Miyajima is a must-do day trip from Hiroshima. After a short train ride, walk about 10 minutes to the ferry terminal. JR Pass holders can take the JR ferry, which is free, while the rest can also choose another ferry operator next door.
Oysters are a local speciality and they are grown in aqua-farms here.
The short 10-minute ferry ride costs 180 yen each way.
I arrived fairly early in the morning for a jam-packed day in both Miyajima and Iwakuni. However, I'm not a big fan of fried foods so I will save the oyster tasting for later.
At over 16m tall and weighting 60 tons, I saw the Torii at high tide, when it is submerged in water. The vermilion colouring is designed to keep evil spirits away and matches with the rest of the shrine.
The key attraction in Miyajima is the Istukushima Shrine. A UNESCO World Heritage site, the floating temple has over 1400 years of history. This was originally a family shrine when it was completed in 1168. However, the original buildings have been consumed by fires and the current main sanctuary was built in 1571.
These lanterns are made of bronze and date from the early 20th century, but modeled after their 14th century predecessors.
Climb uphill and the Tahoto offers a nice view of the shrine below. Said to have been built in 1523, the pagoda was used to worship the Buddha of Medicine originally.
Daishoin Temple sprawls along the forested hillside a bit tucked away from the main bustle of the town. While a bit of a walk away, it is well worth a visit with numerous buildings of interest. Dating from the 12th century, the temple had links with the Imperial Family until the 19th century.
500 statues line both sides of the steps leading to the temple.
Many statues line the dimly-lit Henjokutsu Cave.
Spinning the mani wheels will bring as many blessings as reading one volume of Buddhist scriptures.
This temple offers a very different experience than the overcrowded Itsukushima. You can actually get a building all to yourself for some quiet time to reflect or to perfect that photo you wanted to capture.

__________________________________________________

Work instructions:
1. List every four-digit year that appears in the Miyajima text.
2. Duplicate everything in the Miyajima text from "Miyajima is a" down to "tasting for later.".
The lines play no part in this.

Data to examine:
__________________________________________________

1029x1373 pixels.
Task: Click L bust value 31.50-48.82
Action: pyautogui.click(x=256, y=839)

__________________________________________________

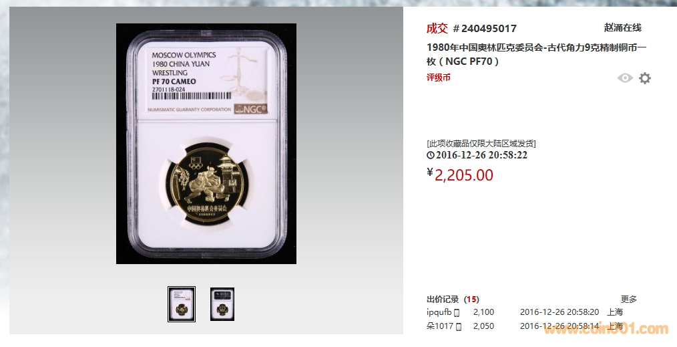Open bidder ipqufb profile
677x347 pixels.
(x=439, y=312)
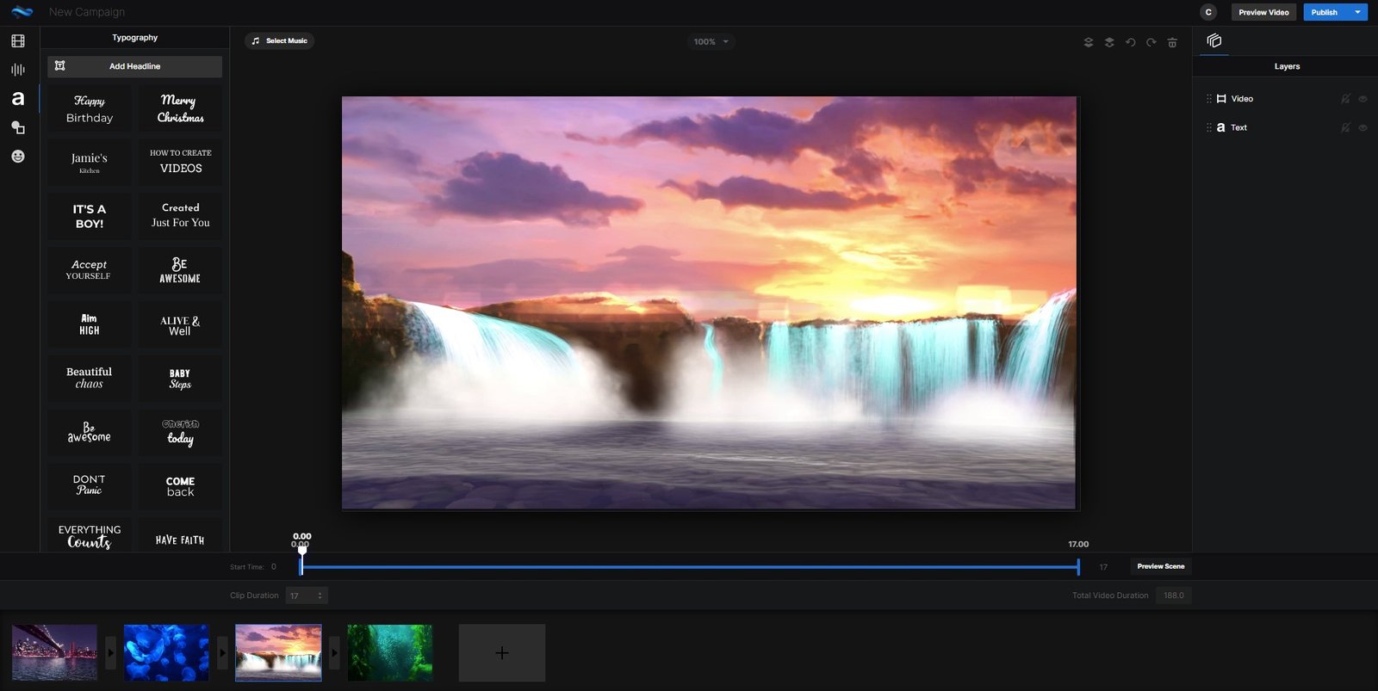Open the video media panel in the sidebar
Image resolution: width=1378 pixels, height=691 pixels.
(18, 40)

__________________________________________________

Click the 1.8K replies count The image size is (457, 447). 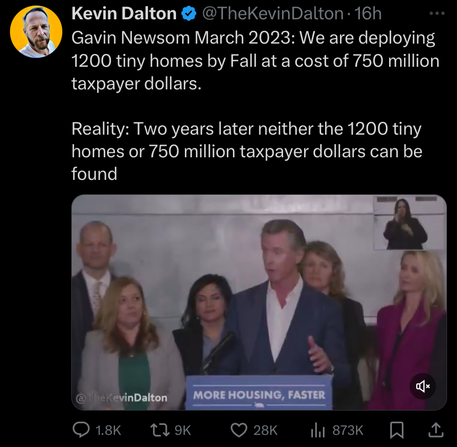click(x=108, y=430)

__________________________________________________

Results of the exercise:
1. 1168, 1571, 1523

2.
Miyajima is a must-do day trip from Hiroshima. After a short train ride, walk about 10 minutes to the ferry terminal. JR Pass holders can take the JR ferry, which is free, while the rest can also choose another ferry operator next door.
Oysters are a local speciality and they are grown in aqua-farms here.
The short 10-minute ferry ride costs 180 yen each way.
I arrived fairly early in the morning for a jam-packed day in both Miyajima and Iwakuni. However, I'm not a big fan of fried foods so I will save the oyster tasting for later.